I don't think we should teach boys and girls about healthy eating and exercise in schools. We should teach boys and girls about compassion, care, empathy, courage, flexibility, resilience...any number of facets that will be helpful in their wellbeing as they grow and the wellbeing of those around them as well. Girls and boys should learn how to cook, not learn about macronutrients. They should learn how to swap family recipes, not how to skip desserts and watch the salt intake. They need enough free time to be outside and playing—unstructured play. That's all the connection they need to the joy of being active to want to maintain the habit throughout life.

What I like about Operation Beautiful is that there is beauty within it. But the beauty is not in being told you're beautiful; the beauty is actually in the giving and receiving of kindness, empathy and compassion.

What I don't like is the undertow of a message that suggests beauty is self-acceptance, self-worth and a bunch of hygiene habits that you blog about to try to whitewash the anxiety you have that those habits could be all that stand between you and ugliness.

I am neither beautiful nor ugly. I don't exist on either plane and I don't accept the either/or and the obligatory simplification it implies of my existence on the planet. And what I really have appreciated so much about the community that has been developing here on this site is that everyone is seeking that "neither/nor" space to break away from even the well-meaning but still horribly reductive concepts of beauty.

What Matters Most

The whole inspiration for this post comes from one of our members who is working her recovery very, very hard. She submitted a well known image of a kitten looking in the mirror and a lion is staring back in the reflection and she offered it up as motivation. It's that the image reflects potential, courage and hope that perhaps makes it a truer reflection of beauty than a 5K run, flossing the teeth twice a day or dedicating yourself to raw food lunches.

I know now when someone has not only reached remission but is liable to move on from this site. They often describe something in their lives that may or may not be a self-revelation but certainly reveals that moment of passage to me. Perhaps they may have to return someday for a tune-up, but generally the world of hygiene is just habit to them and something else has captured their imagination, their passion and their existence. They don't just escape from the beauty trap, they transcend it.

I remember one in particular, because she was one of the first that I walked alongside as she struggled to recover from originally anorexia, then bulimia, then anorexia athletica, and her moment was when she spoke of a day at work.

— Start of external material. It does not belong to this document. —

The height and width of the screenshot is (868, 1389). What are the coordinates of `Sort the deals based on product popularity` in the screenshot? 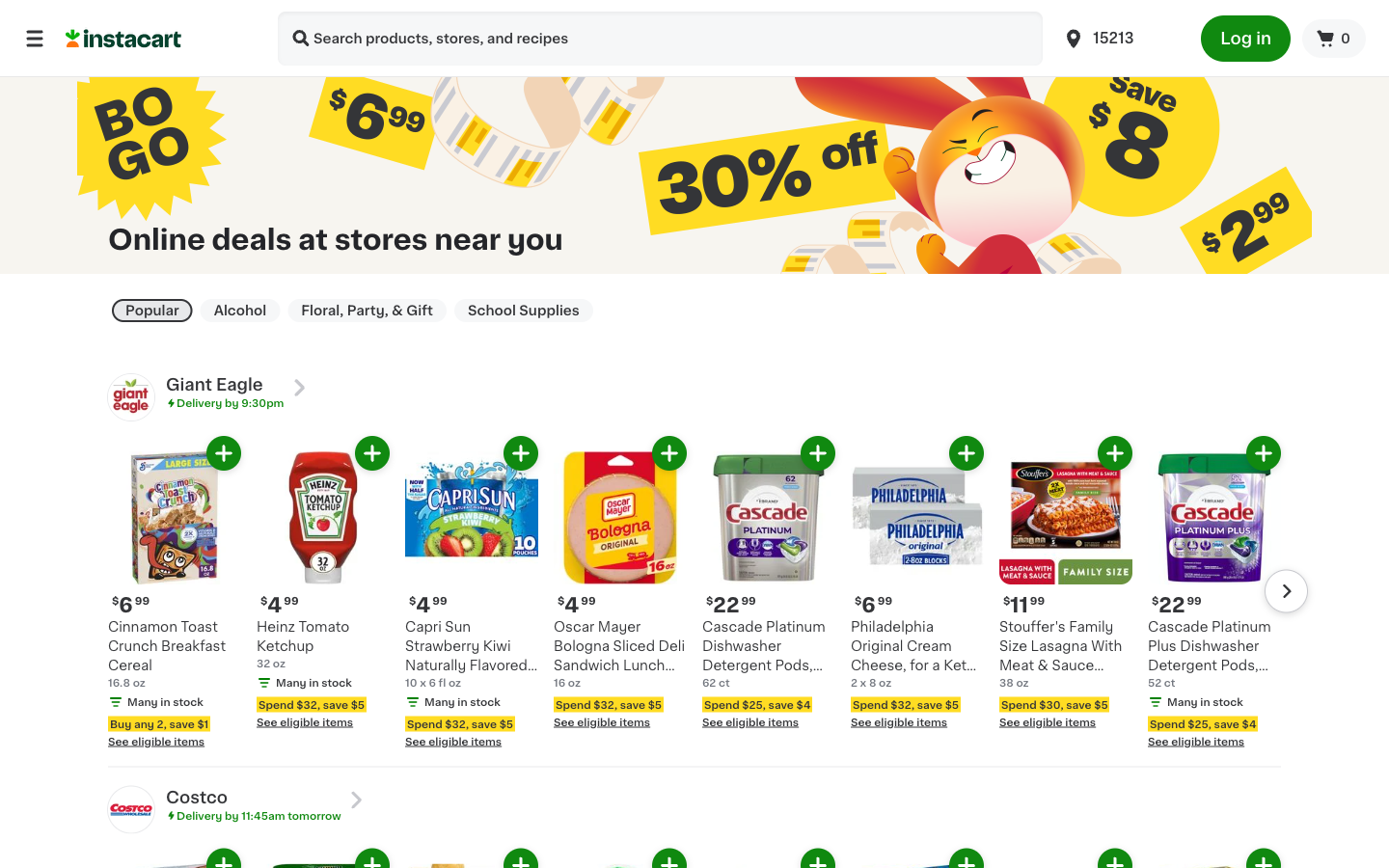 It's located at (150, 310).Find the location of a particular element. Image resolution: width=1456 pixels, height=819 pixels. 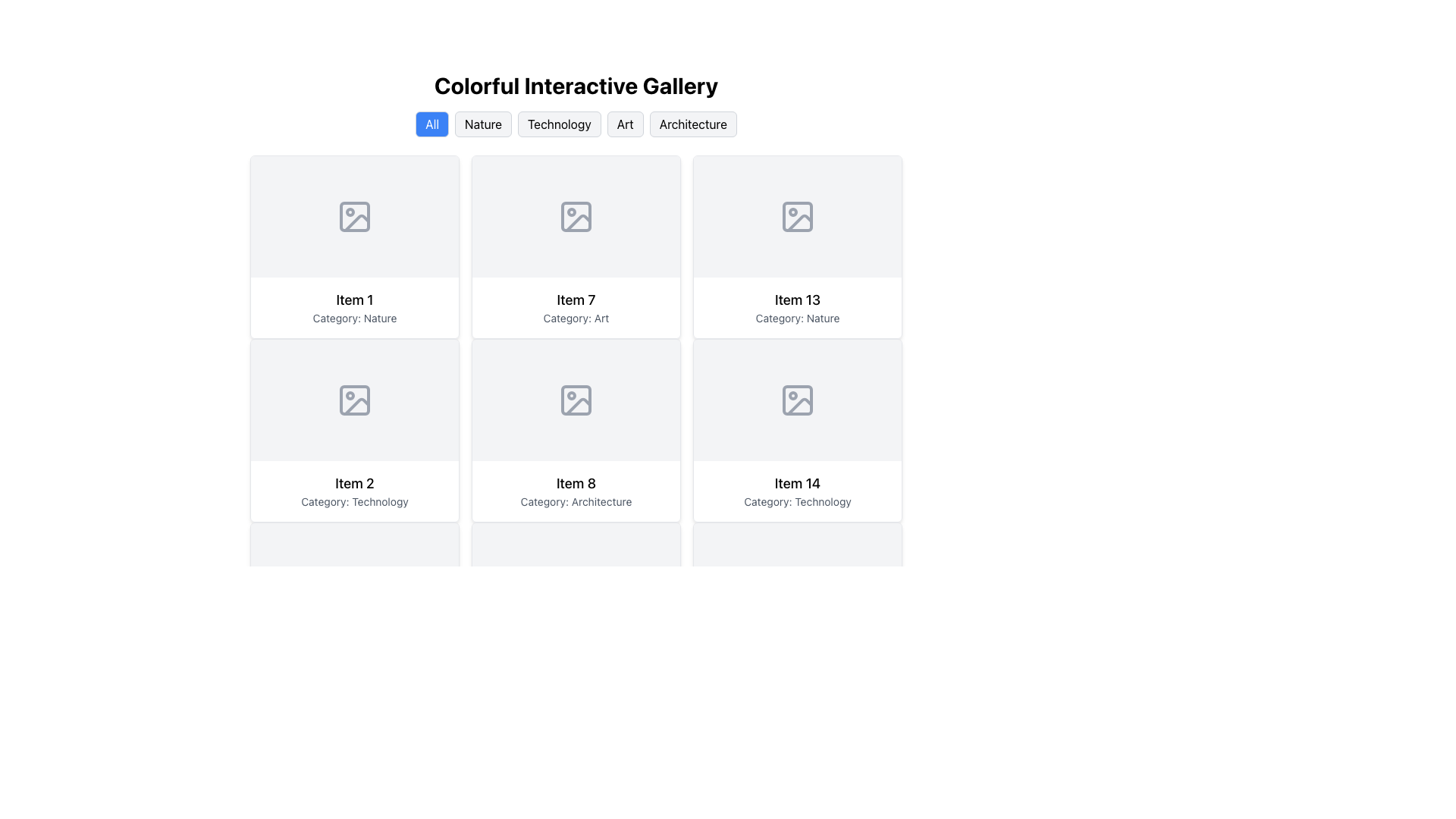

the icon resembling an image representation with a square outline, circular dot, and curved line inside, located in the card labeled 'Item 2 Category: Technology' is located at coordinates (353, 400).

She was horrified and shocked that her colleagues were so derogatory and pretty much blatantly racist towards Latina women who enter the facility for medical attention (she was in the health care industry obviously). The veteran colleagues assured her that with time she would become weary and frustrated by them as well. She reflected that she could never imagine doing so.

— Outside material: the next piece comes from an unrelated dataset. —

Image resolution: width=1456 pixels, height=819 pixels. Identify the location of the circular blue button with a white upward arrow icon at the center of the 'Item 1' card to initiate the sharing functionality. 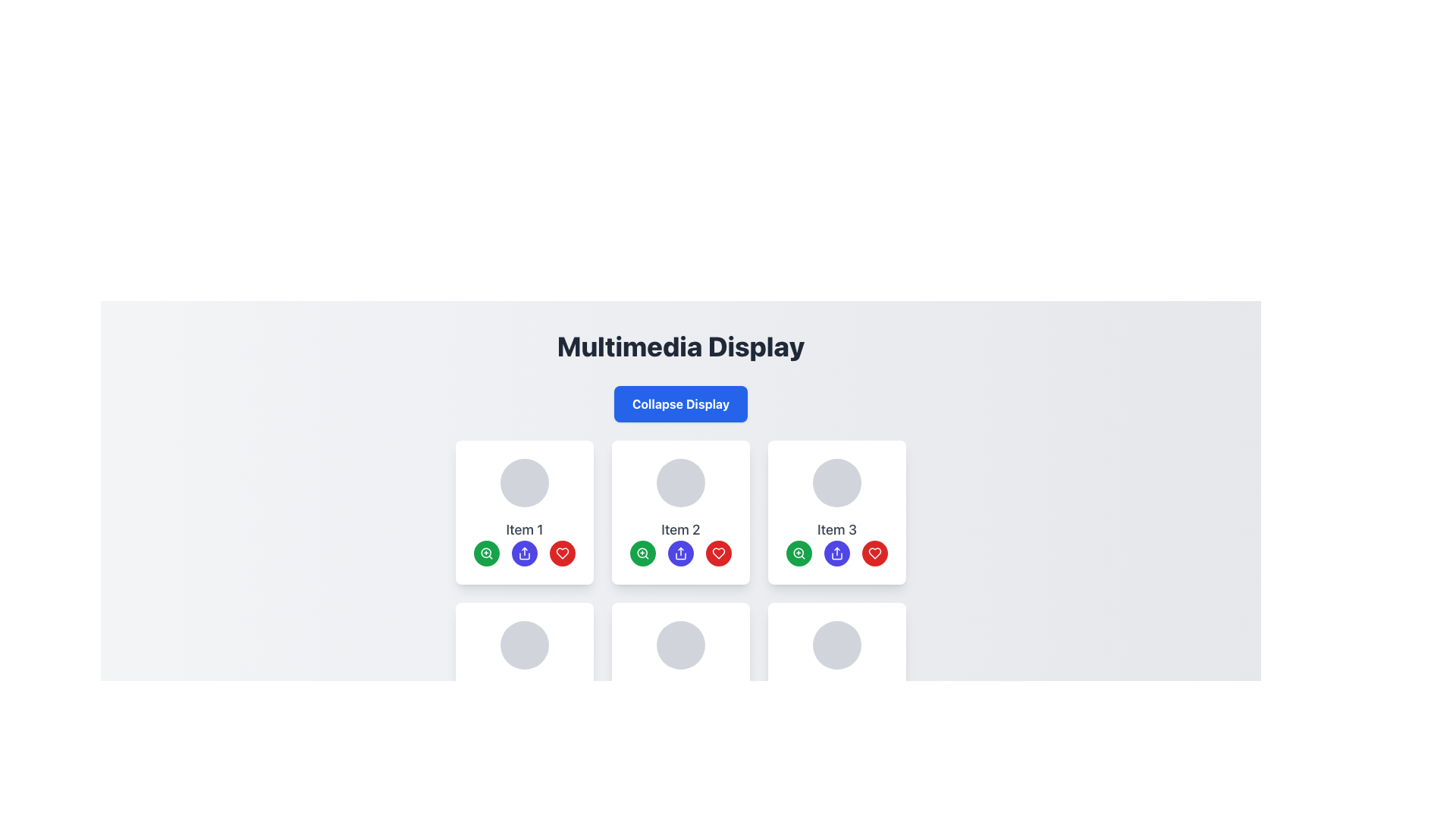
(524, 553).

I knew right then that she would soon move on from her past struggles with the eating disorder (she had successfully restored her weight and health at that point some months prior). And the reason I knew is the same reason that I know that to this day, and in the decades to come, she will never treat those women the way her colleagues do no matter how many years she is at that job.

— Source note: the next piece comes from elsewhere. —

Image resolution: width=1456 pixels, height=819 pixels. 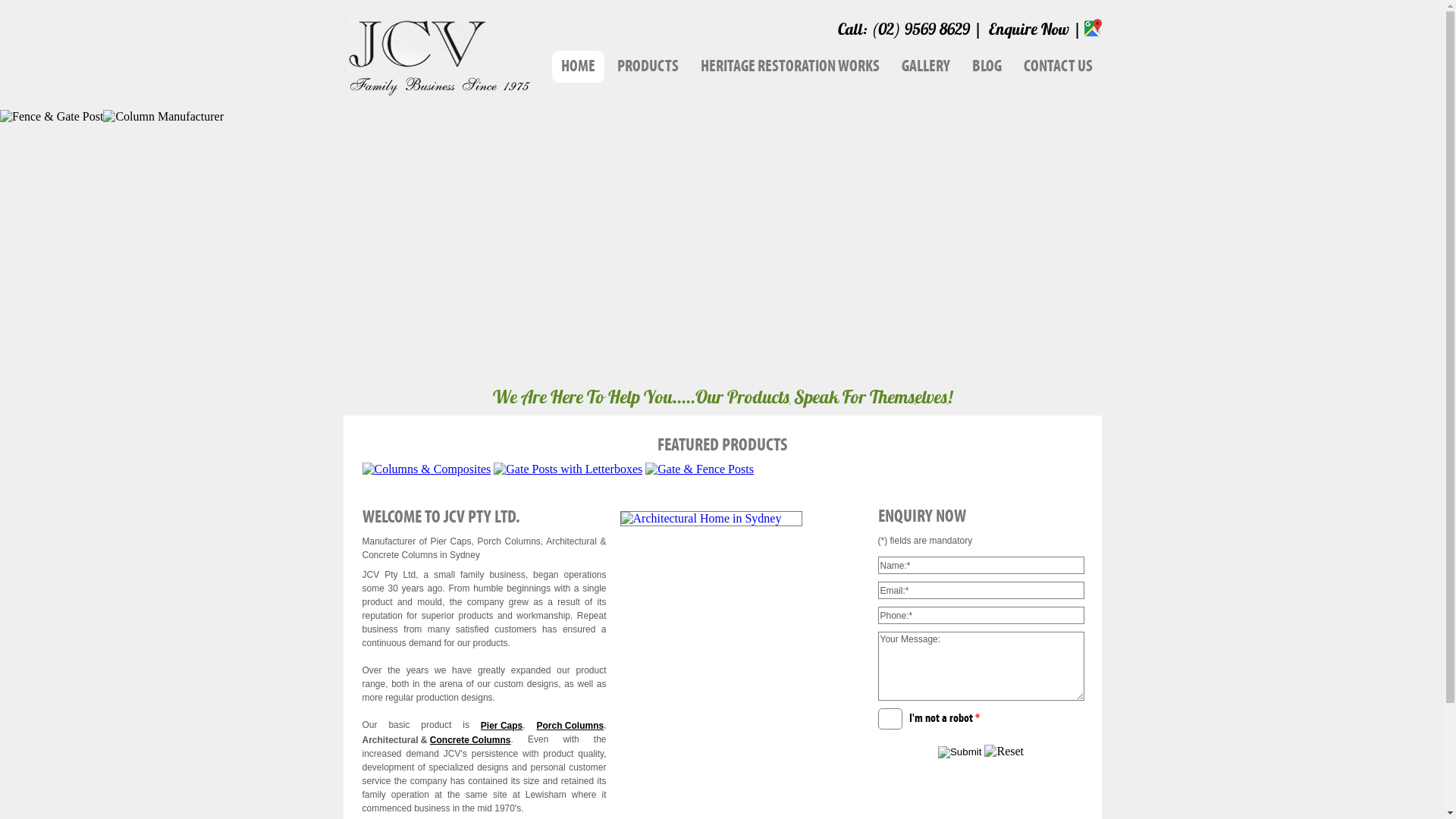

We find our reason. Our purpose. The same poster who provided our kitten with the heart of a lion was concerned that nothing seemed particularly special about her. She could not be more wrong. And I am already counting the days when there will be that same moment where (whether she recognizes it at the time or not) I will know that she is about to transcend any need to feel special because she lives it.

That is what a healthy tipping point really looks like.